-- Begin TEXT BLOCK --

# Christian Apparel Line...How to Market to the average consumer?



## GMWApparel

Hey guys how's it going?

New here and new to the apparel industry.

I was wondering how you would go about marketing a religious shirt to the average Joe. We have had excellent sales and interest from churches and various organizations.

We just launched Wednesday and have about 285 hits on the site but only a few sales. I figure we just need more traffic then it's just a #'s game.

Well here's the site/shirts and would love to see how some of you would go about marketing something like this. As I said we have had great response from church groups and camps which we believe will be our big sales

Home Page

Thanks for your help everyone

GMW Apparel


----------



## PositiveDave

Marketing Christian tshirts to non-Christians/non-committed?
Perhaps you should stick to your niche market


----------



## rawbhaze

Obviously your website is not at 100% but if it accurately reflects your current product then there's not much to market at this time.

The Wingman logo is very well done. It's simplistic and easy to recreate. The slogan is good in that it goes along with the idea of the logo. The problem with the design that is offered is that it relies on branding. You do not have an established brand. No one knows who you are. Why would anyone outside of friends and family pay $20+ for a t-shirt that featured nothing more than the logo and catchphrase of some unknown company? And if you are not relabeling then who or what is this company and why should I care about them?


----------



## TripleSevensCC

I was looking into the Christian shirt market too until deciding to go with somthing I knew better. What I found in my research is people buying Christian tees spend between $10 to $15 a shirt and many people I knew bought them from Christian bookstores. As far as promoting your line there are a number of options.
1. Pay per click on yahoo google to ensure people see your site when the search "Chirstian T shirts" in the search engine.
2. Go on Christian blogs or forums and become a member of that community
3. Create a blog or facebook fan page where people can follow your line
4. Send flyers or call churches asking to speak to the youth ministers about tshirts for the youth group.

-- End TEXT BLOCK --

*REQUESTS*
(1) In the apparel marketing thread, rewrite the paragraph beginning "The Wingman logo is very well done" as a short bulleted list that keeps its main points.
(2) List every option for promoting the line that the apparel marketing thread gives in its numbered list.

-- Begin DATASET EXTRACT --

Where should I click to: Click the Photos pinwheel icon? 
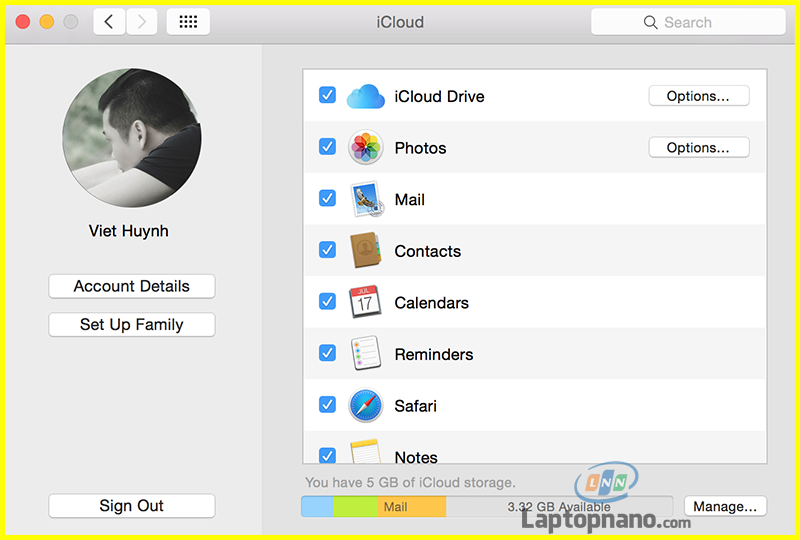(x=366, y=148)
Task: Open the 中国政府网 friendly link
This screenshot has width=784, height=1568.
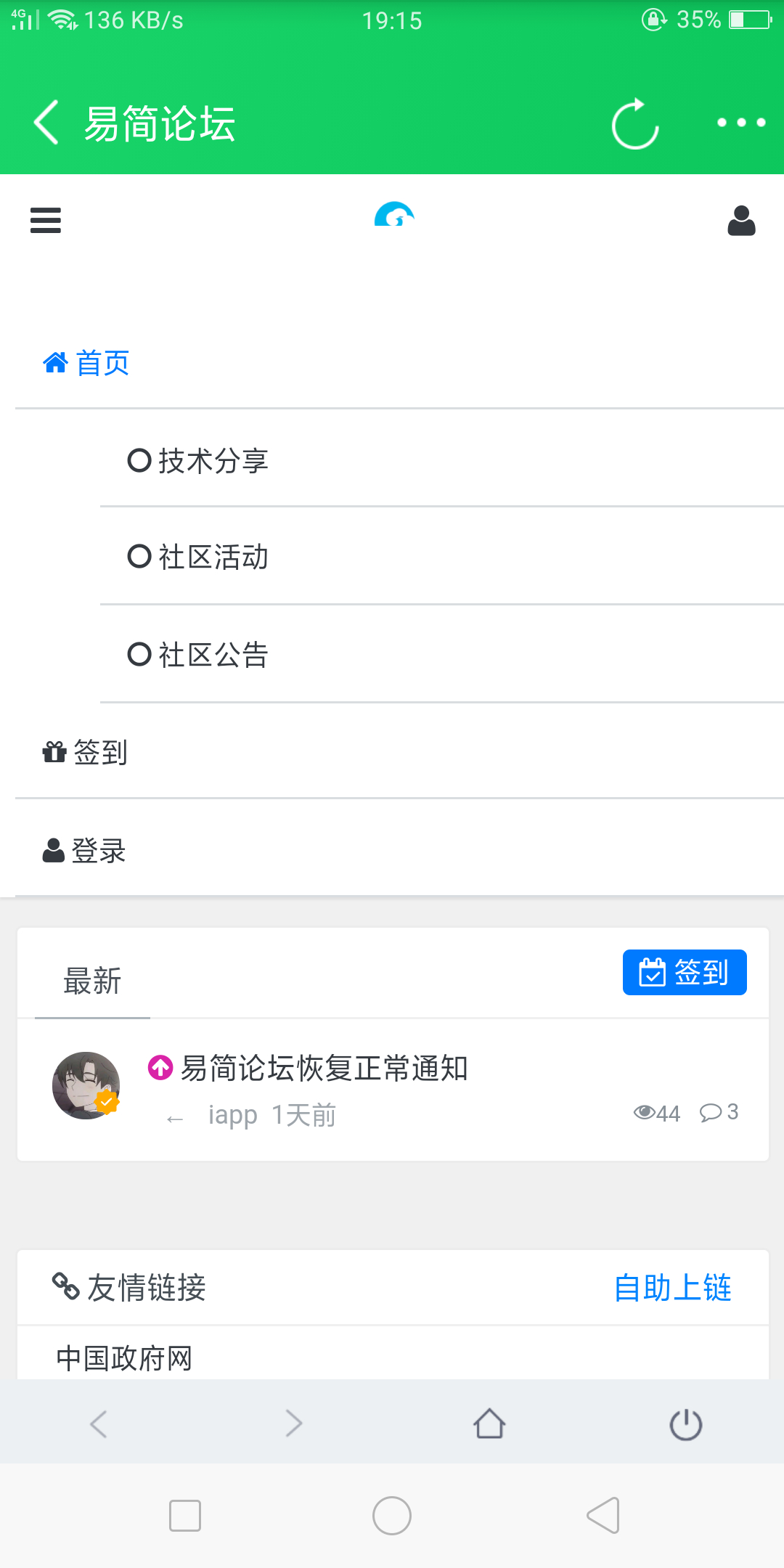Action: pos(124,1358)
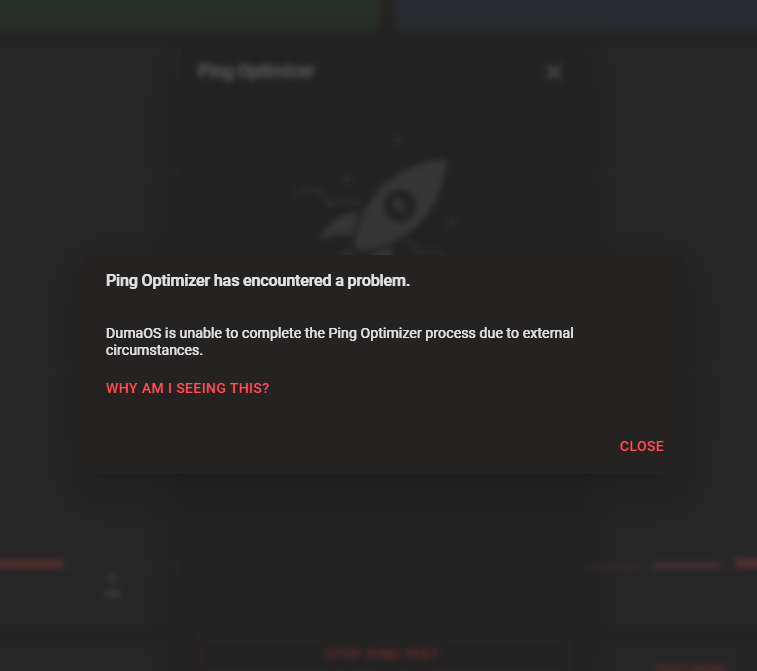
Task: Click the 'has encountered a problem' heading
Action: tap(257, 280)
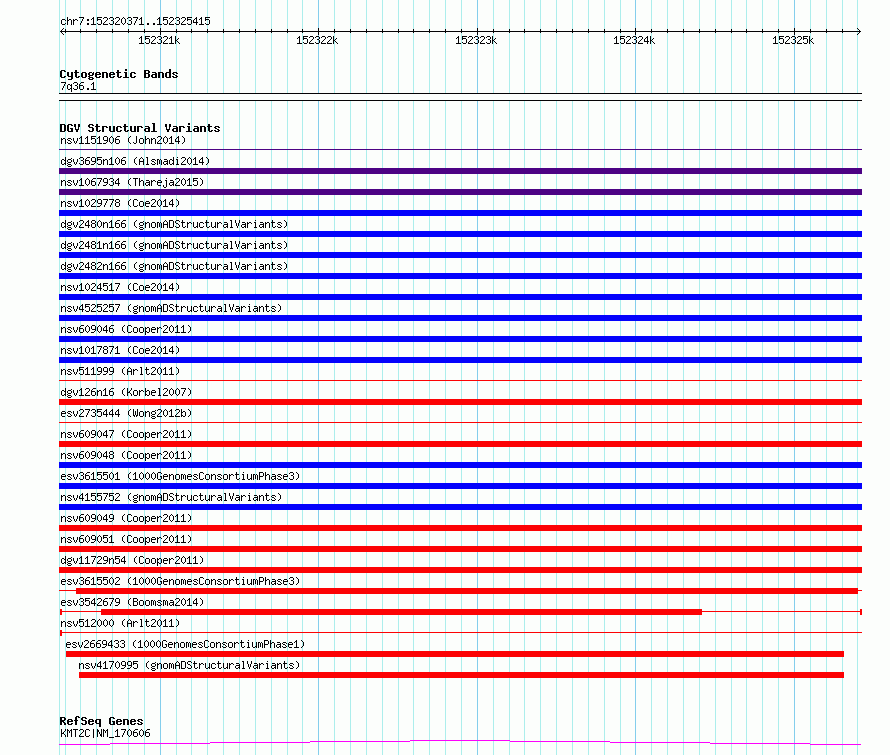Select the nsv4170995 gnomAD red bar
890x755 pixels.
[x=461, y=675]
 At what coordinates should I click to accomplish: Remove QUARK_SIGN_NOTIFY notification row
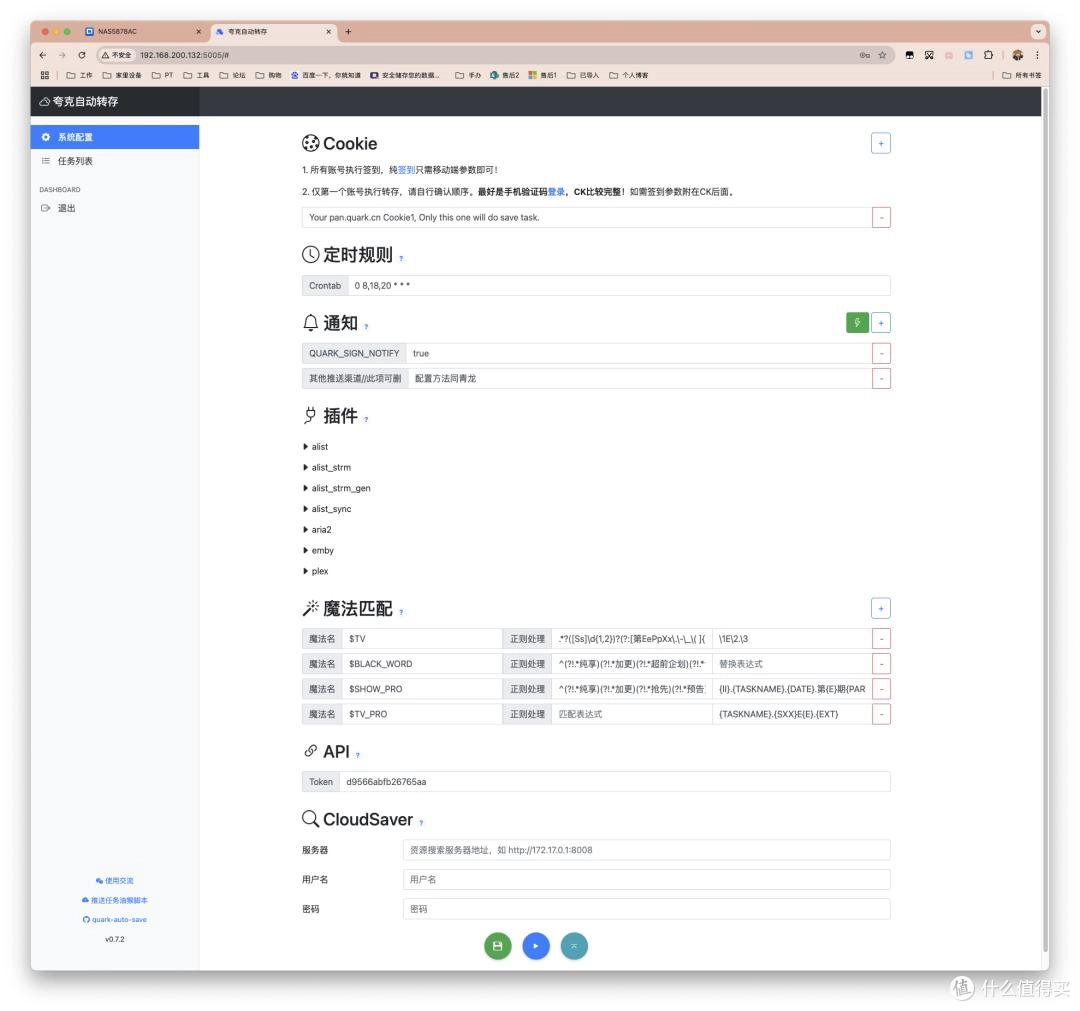point(881,353)
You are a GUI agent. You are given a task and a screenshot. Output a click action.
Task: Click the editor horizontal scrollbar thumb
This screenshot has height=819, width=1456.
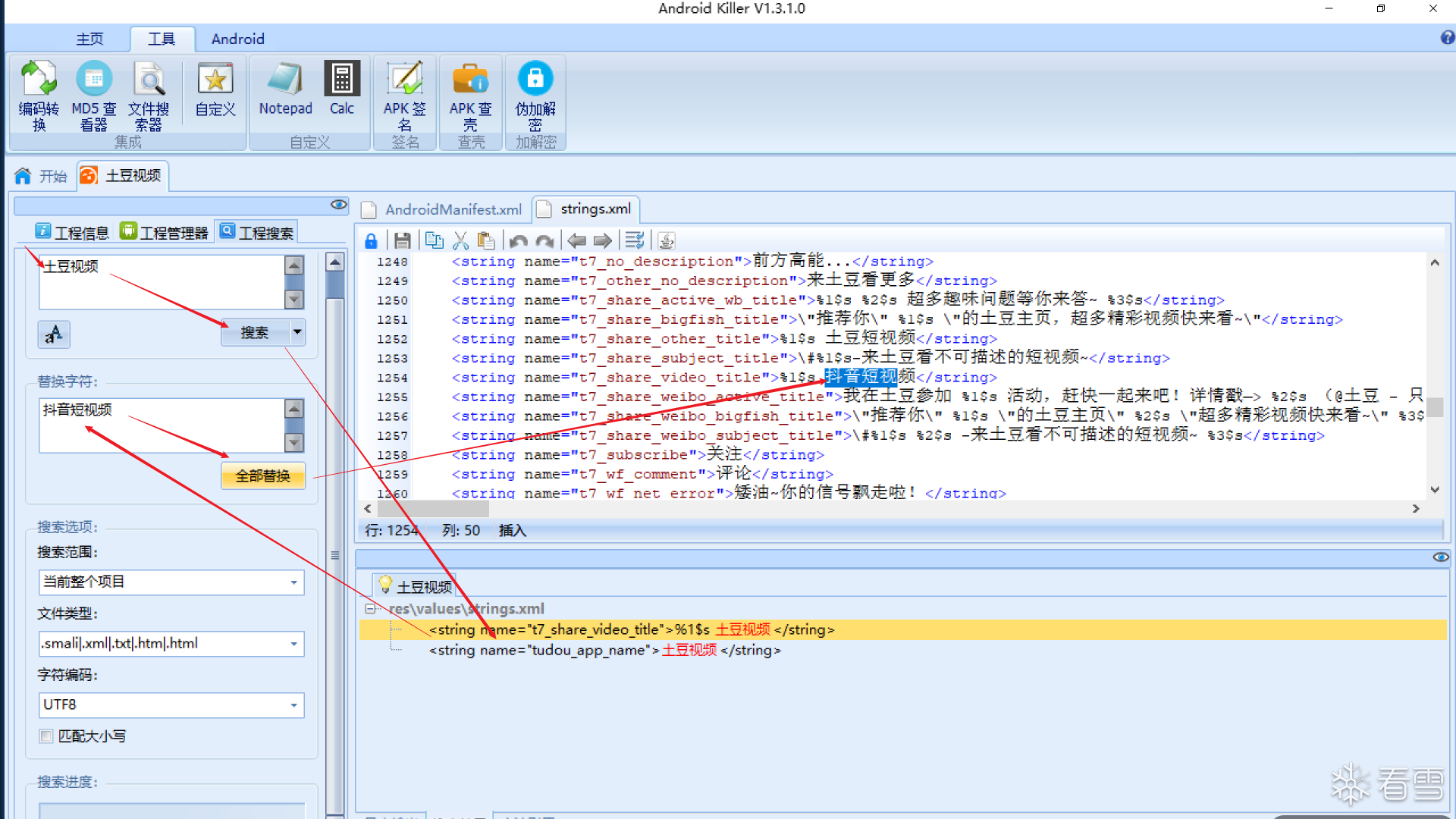click(x=432, y=509)
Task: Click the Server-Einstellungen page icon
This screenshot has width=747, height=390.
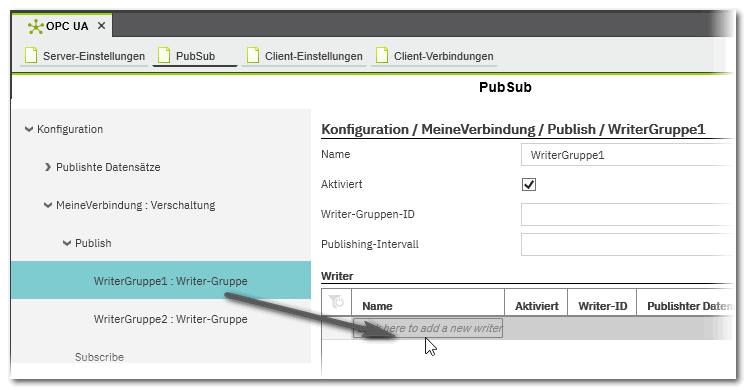Action: [x=31, y=55]
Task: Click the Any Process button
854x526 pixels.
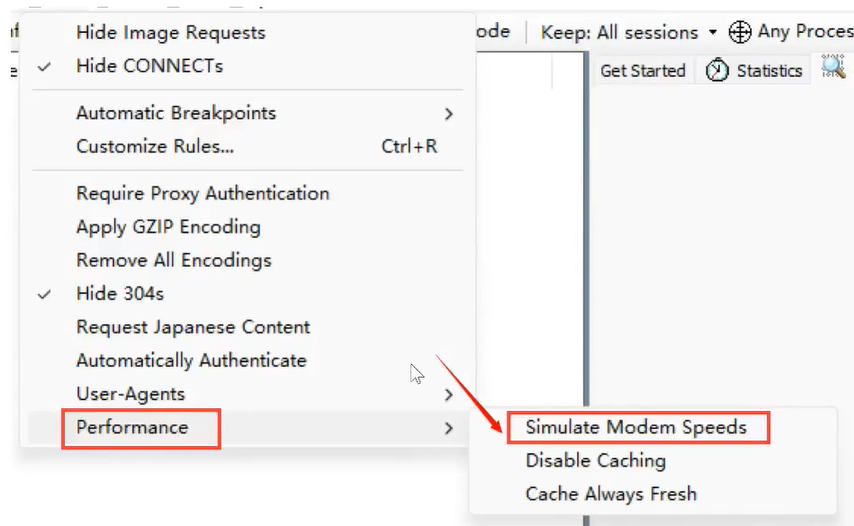Action: click(791, 32)

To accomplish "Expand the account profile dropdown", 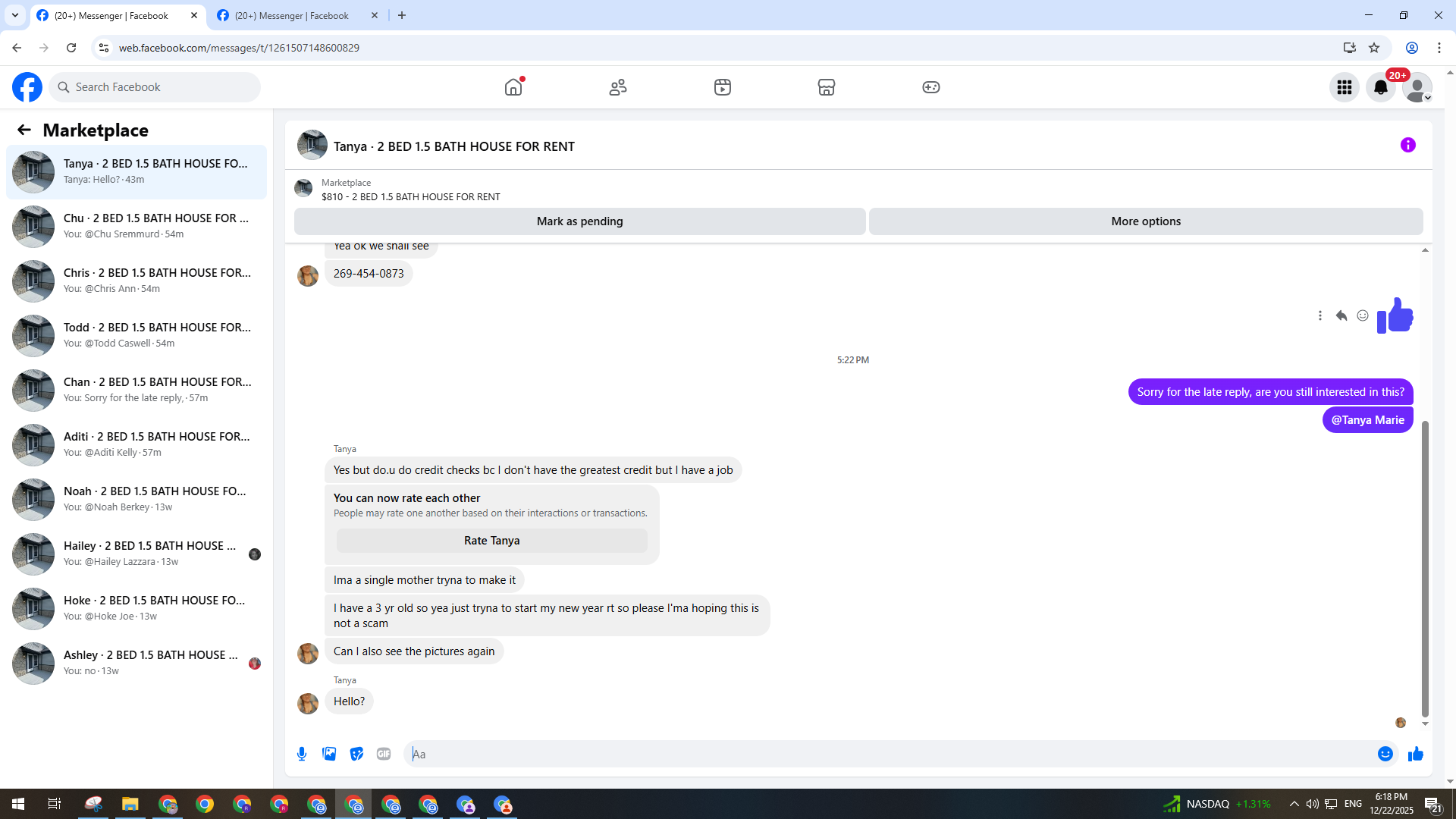I will pyautogui.click(x=1417, y=87).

-- End DATASET EXTRACT --

*EXERCISE RESPONSES*
(1)
- The Wingman logo is well done: simple and easy to recreate.
- The slogan fits the idea of the logo.
- The offered design relies on branding, but the company has no established brand and no one knows who it is.
- It is unclear why anyone beyond friends and family would pay $20+ for a t-shirt showing only an unknown company's logo and catchphrase.
- If the shirts are not being relabeled, the question remains who the company is and why anyone should care about it.

(2)
1. Pay per click on Yahoo and Google so people see the site when they search for Christian t-shirts.
2. Join Christian blogs or forums and become a member of that community.
3. Create a blog or Facebook fan page where people can follow the line.
4. Send flyers or call churches asking to speak to youth ministers about t-shirts for the youth group.